Donald A. Walker [1977] est sans doute celui qui a donné à l’interprétation en termes de déterminisme technologique exogène sa forme la plus achevée. Selon lui, « la thèse centrale » de Veblen se résumerait à l’idée selon laquelle « les nouvelles institutions apparaissent comme le résultat de l’impact dynamique de la technologie », même si, par nature, « les institutions sont statiques et résistent au changement » [Walker, 1977, p. 220]. Certes, il admet que, pour Veblen, le progrès technique dérive, à son tour, des instincts fondamentaux de l’homme qui le conduisent, directement ou indirectement, à accroître sa maîtrise de l’environnement. Cependant, il considère que le rôle attribué par notre auteur aux instincts, dans son explication du progrès technique, ne suffit pas à « endogénéiser » son analyse du changement institutionnel. Walker [1977, p. 221] affirme ainsi : « bien que le progrès technologique résulte, dans [le] système [veblenien], de comportements instinctifs, le fait d’entreprendre un tel changement [technique] ne suscite pas lui-même de nouvelles habitudes de pensée. Dans la théorie de Veblen, celles-ci ne sont pas formées au cours de l’exercice continuel d’un instinct, mais résultent de l’impact sur la constitution humaine des conditions externes du processus de la machine ». En d’autres termes, le rôle des instincts se limiterait à impulser le progrès technique, celui-ci étant le véritable moteur du changement institutionnel. Cette lecture conduit Walker à la même conclusion que Coats [1954, p. 533], c’est-à-dire que « le facteur véritablement dynamique dans le système de Veblen est le changement technologique ; cependant, Veblen n’a fourni aucune théorie adéquate expliquant comment la technologie changeait ».
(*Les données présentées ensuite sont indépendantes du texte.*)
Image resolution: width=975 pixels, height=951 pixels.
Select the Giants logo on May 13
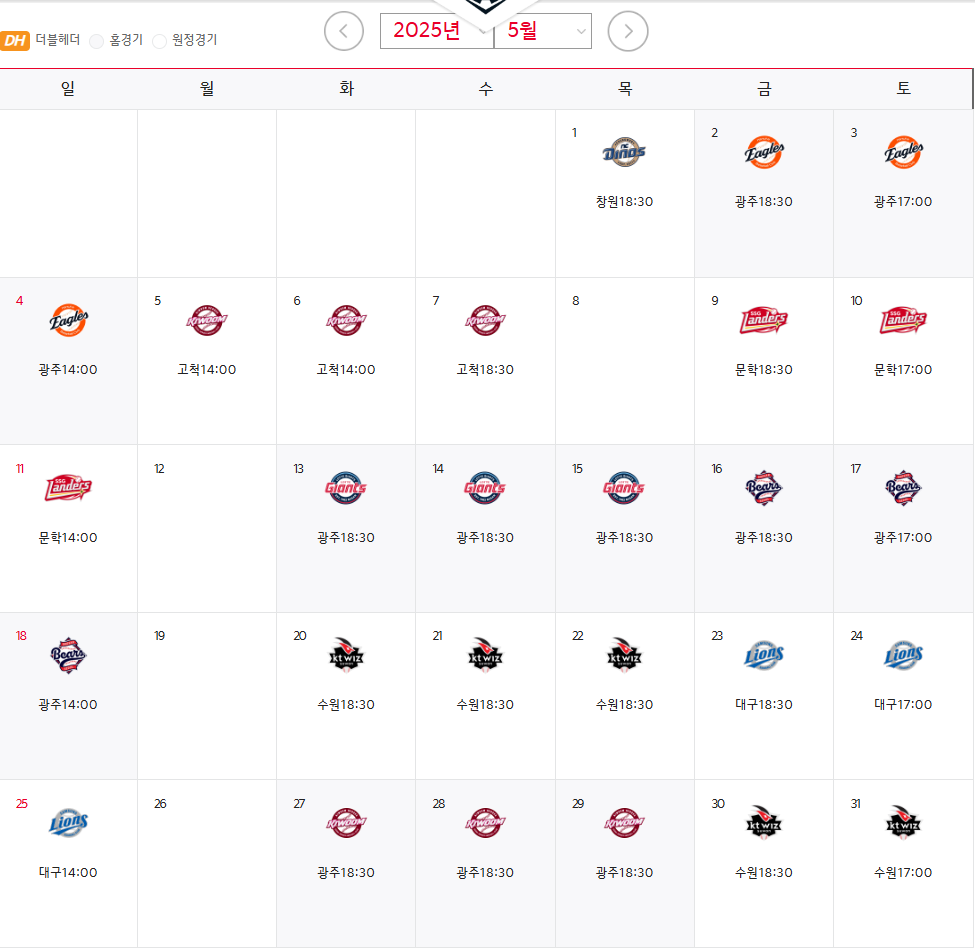(x=346, y=488)
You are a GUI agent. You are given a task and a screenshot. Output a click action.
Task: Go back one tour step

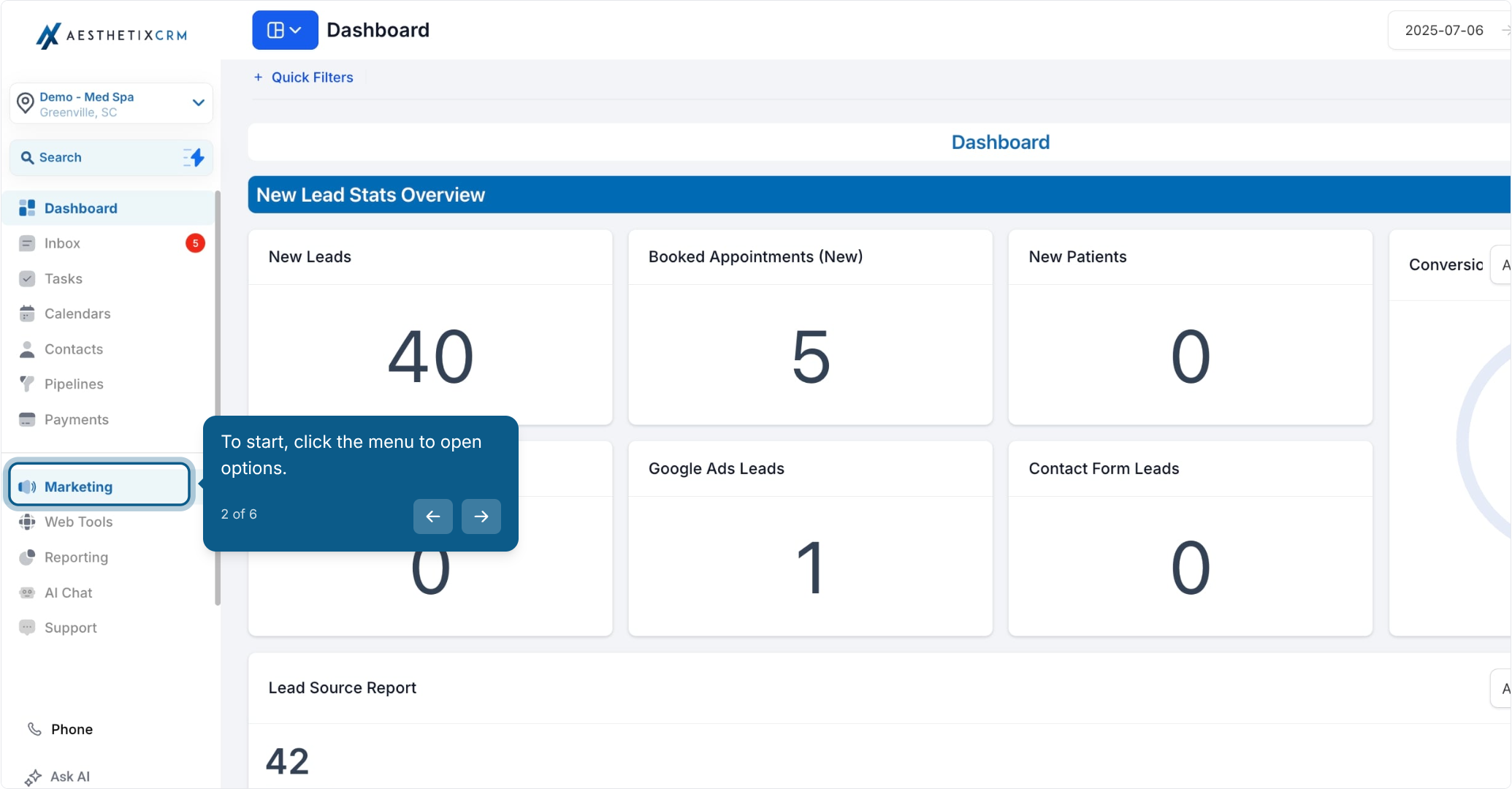point(433,517)
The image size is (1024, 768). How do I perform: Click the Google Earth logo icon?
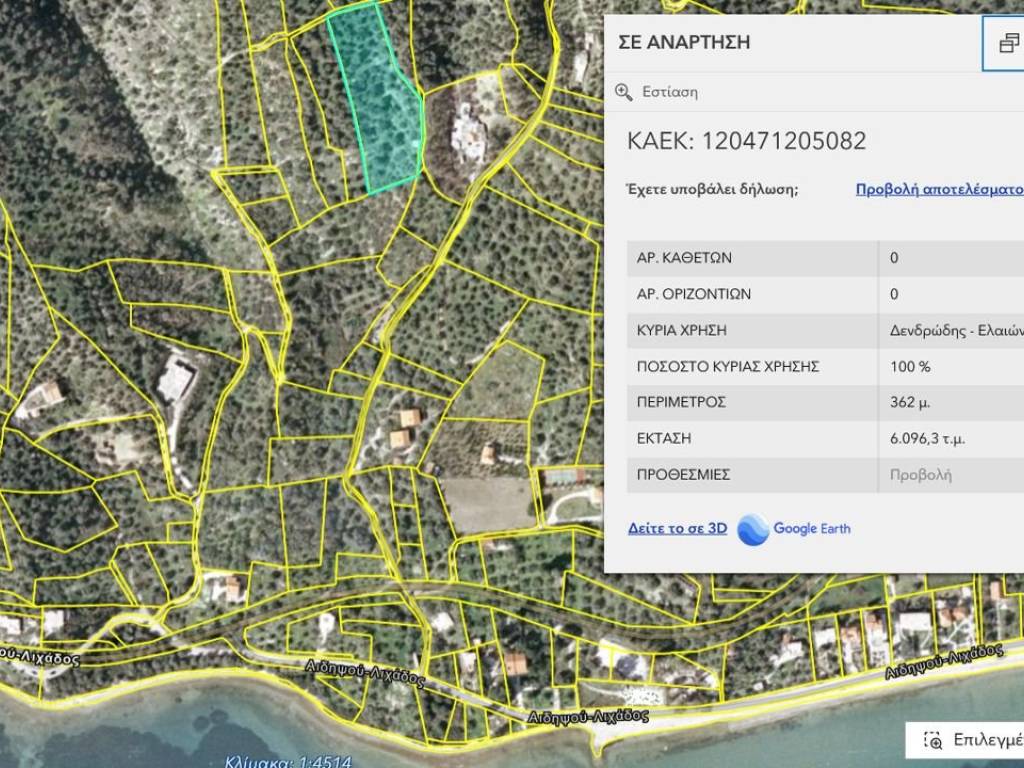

Cette conclusion est extrêmement destructrice pour la cohérence du système veblenien. En effet, en affirmant la nature exogène de sa théorie du changement institutionnel, elle souligne l’incapacité de Veblen à satisfaire aux exigences de son propre projet scientifique. Si les mutations institutionnelles qui apparaissent dans le « complexe culturel » d’une société sont uniquement le produit d’un progrès technique exogène, alors cela signifie que notre auteur n’a pas réussi à élaborer une théorie de la dynamique des institutions « formulée en termes de son propre processus » [1898a, p. 77]. Plus précisément, sa théorie du changement institutionnel violerait, dans ce cas, le principe de causalité cumulative qui caractérise, selon lui, la méthode « génétique » de la science moderne. En outre, le caractère naïvement optimiste d’un tel déterminisme technologique se heurterait, lui aussi, à la définition veblenienne d’une économie « post-darwinienne » (cf. supra chap. 4, 2.2.2.).

Cependant, la thèse du déterminisme technologique exogène pâtit fortement du fait qu’elle néglige des pans fondamentaux de l’analyse de Veblen.

Notes
489.

« The transition from peace to predation therefore depends on the growth of technical knowledge and the use of tools » [1899a, p. 20].

490.

« In the modern culture, industry, industrial processes, and industrial products [...] have become the chief force in shaping men’s daily life, and therefore the chief factor in shaping men’s habits of thought ».